Inter- and intrastudy variability

We found that both intra- and interstudy variability were low, the latter being comparable to previously reported values for human myocardial PC-CMR [39, 40]. A source of variation in our data is suspected to be instability of animal physiology, as the data sets were acquired at different times after induction of anesthesia. Although all datasets were temporally normalized to account for varying lengths of the cardiac cycle, the actual velocities and peak Sc are not independent on heart rate and thus remain uncorrected.

Limitations

Geometrically systematic artifacts as they appear in this study, along with the rotating FOV approach, only apply to Cartesian imaging.

The choice to cover more than one r-r-interval doubles the scanning time since only every second r-peak was used as trigger point. However, this allowed complete coverage of the diastolic phase in combination with black-blood preparation, and improved the reliability of the triggering by allowing decay of currents in the ECG wires. Although the acquisition time per slice in our study was quite long, it is comparable to previous reports on MR-based strain assessment [29, 30]. Compared to echocardiography, the MR examination is considerably more time-consuming. Depending on study design and needs, the trade-off between data yield and acquisition time must be considered.

Although beyond the scope of this study, a direct comparison of PC-CMR-derived strain with MR tagging should be considered, the latter usually being considered as the reference standard for measurement of myocardial strain.

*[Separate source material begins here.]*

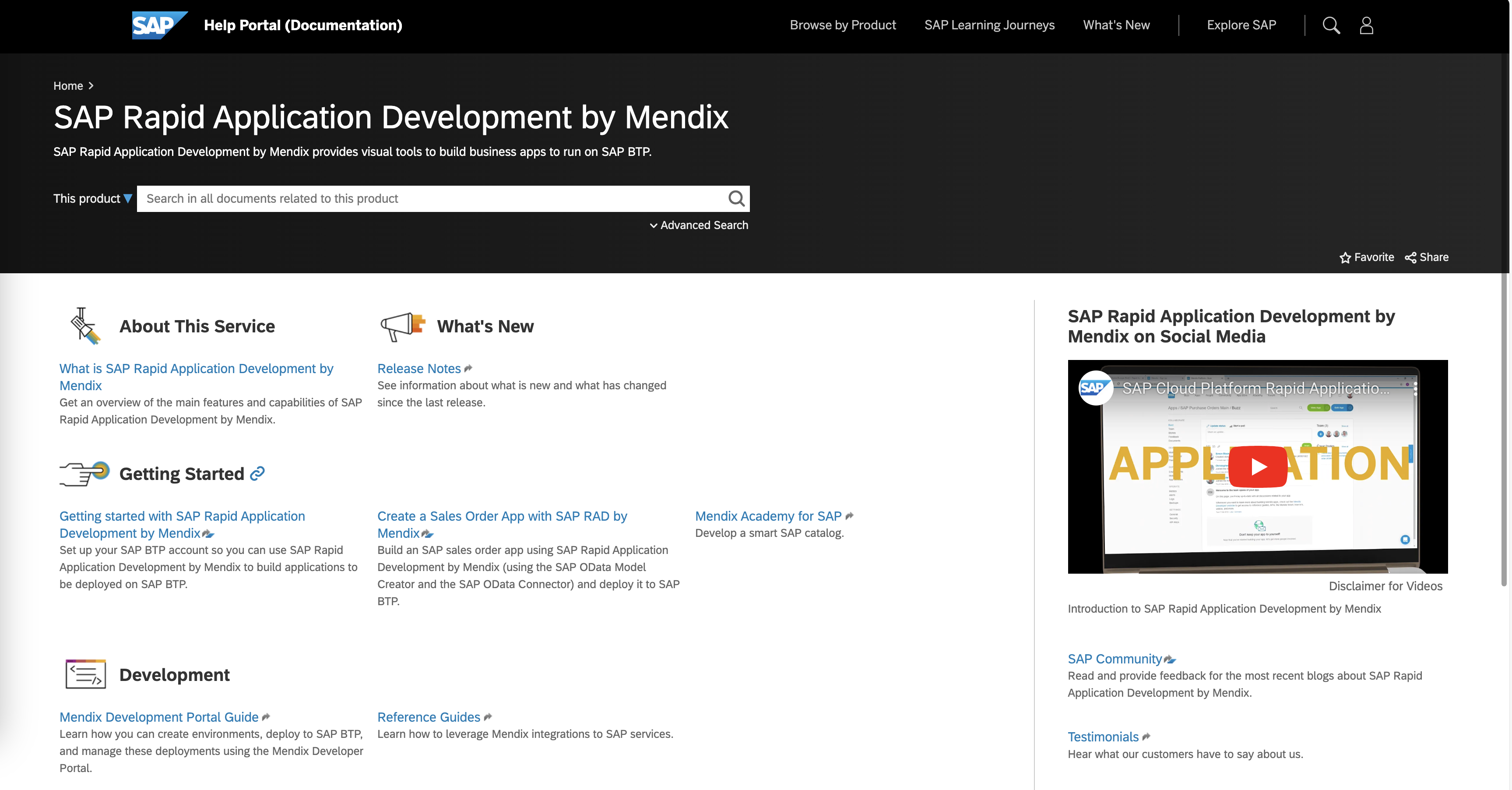The image size is (1512, 790).
Task: Open the Mendix Development Portal Guide link
Action: tap(158, 716)
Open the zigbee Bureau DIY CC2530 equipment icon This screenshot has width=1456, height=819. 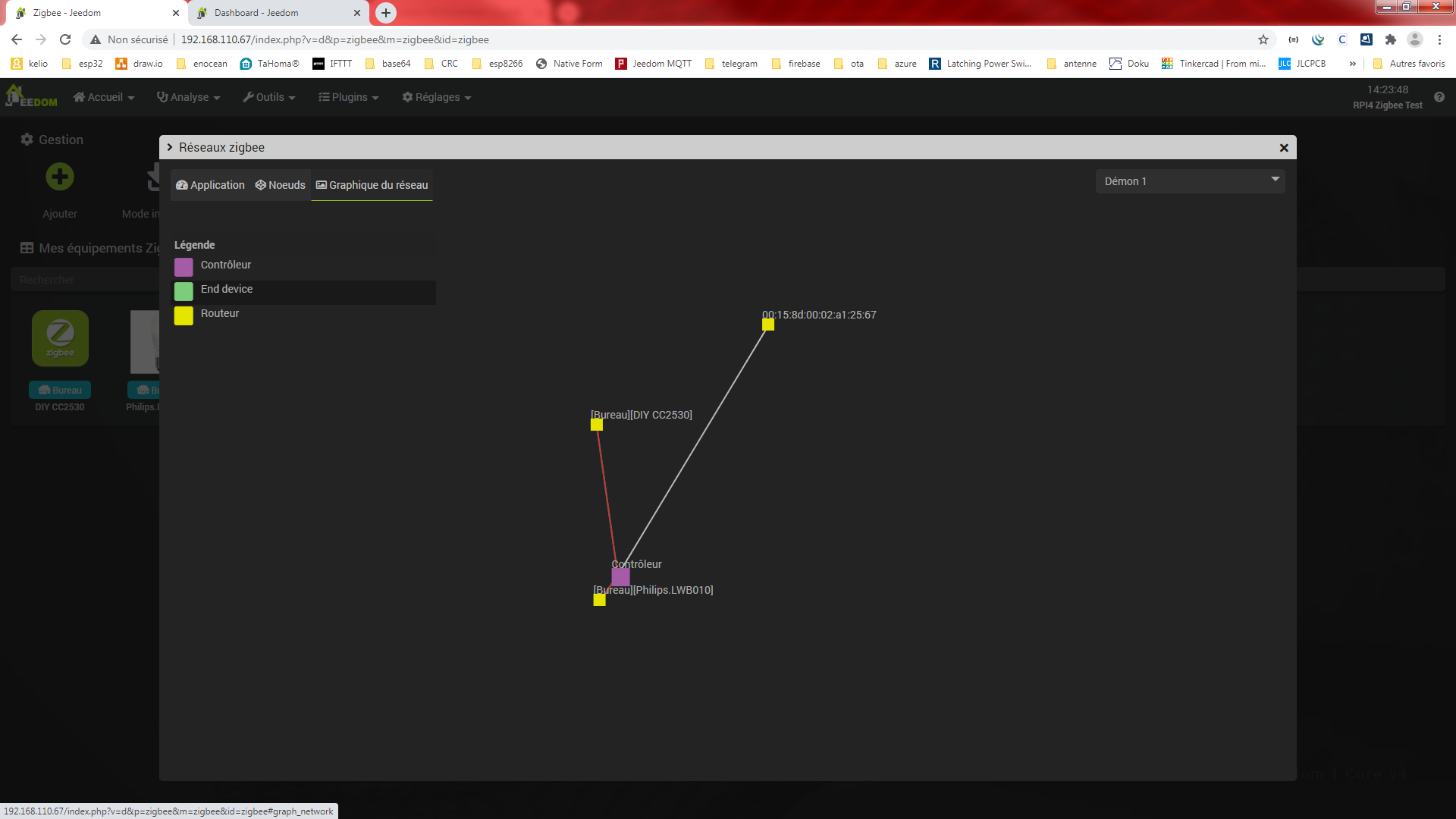[x=60, y=338]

While our study validated global strain measurements, future studies should also address comparison of evaluation of regional strain from different methods.

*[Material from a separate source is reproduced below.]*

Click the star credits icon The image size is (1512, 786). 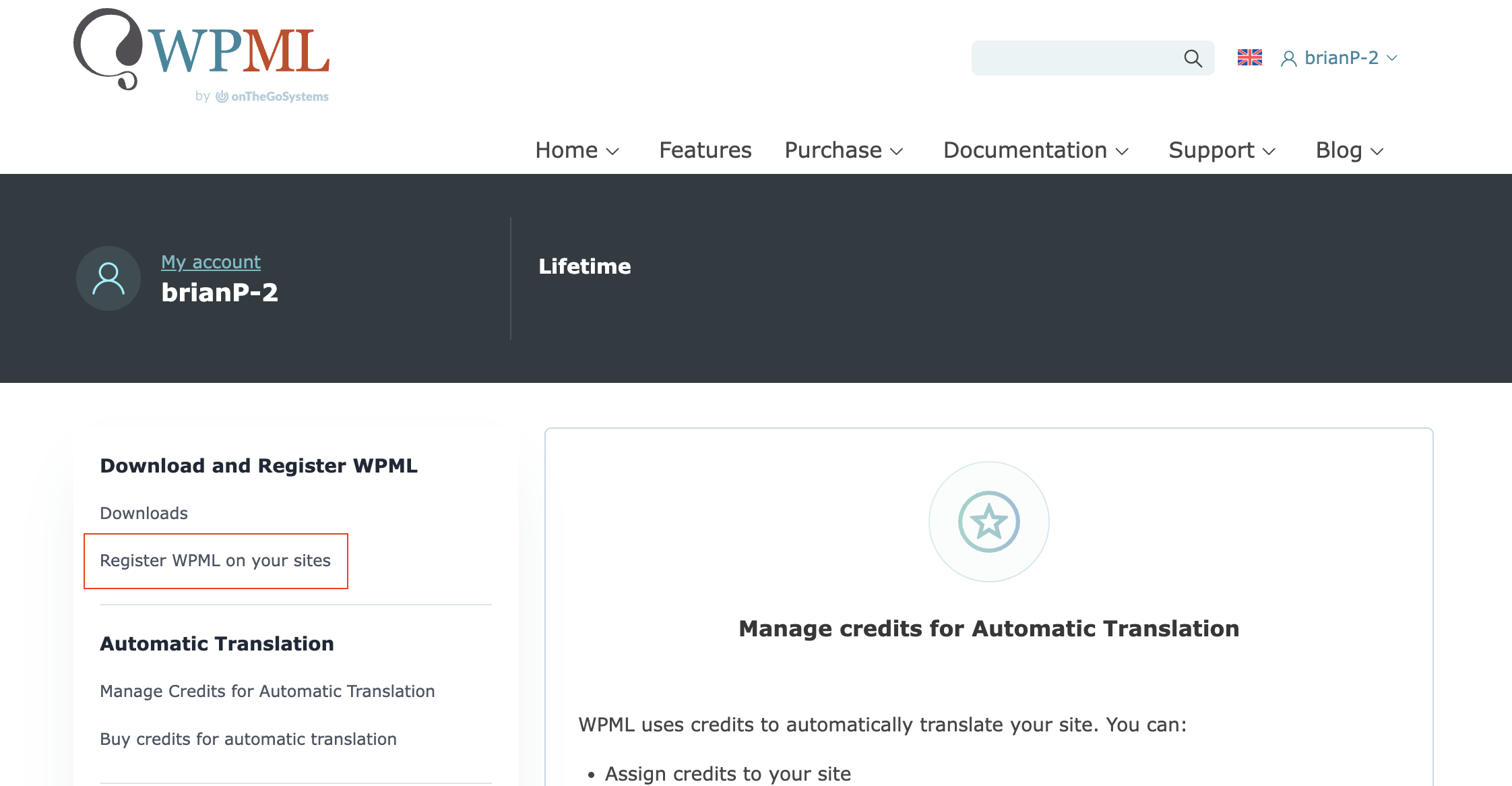click(988, 522)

The algorithm for calculating circumferential strain from myocardial trajectories in this paper (Eq. 1) is rather simple compared to more complex approaches, such as spline-based deformation analysis [41]. However, the presented results suggest that our approach is appropriate, yielding accurate and reproducible results.

Since slice selection was done in the laboratory system and the heart moves longitudinally during contraction, slightly different parts of the myocardium may be imaged in different time points throughout the cardiac cycle. This motivated the choice of including end-systole as a temporal origin for estimating tissue trajectories. Compared to conventional forward-backward motion tracking, intra- and interstudy limits-of-agreements were reduced using this extension (Table 3). However, to accurately capture complex three-directional motion and thus true 3D strain, volumetric data is required [42], and should be addressed by future studies. Volumetric PC-CMR might be achieved by embedding velocity encoding gradients into conventional or accelerated 3D imaging protocols, and has been demonstrated to allow comprehensive evaluation of both blood flow and myocardial motion in humans [4345], but not, to our knowledge, in small animals.

Conclusion

In this study, we have presented an optimized PC-CMR protocol allowing assessment of the motion of the myocardium in rats with high detail, and provided a robust method for calculation of regional circumferential strain from the velocity data. By combining optimized slice planning, acquisition parameters and post-processing, exploration of the complex spatiotemporal pattern of in vivo motion and circumferential strain in the healthy and dysfunctional rat heart is feasible. We present, to our knowledge, the first study in small animals using PC-CMR to calculate strain.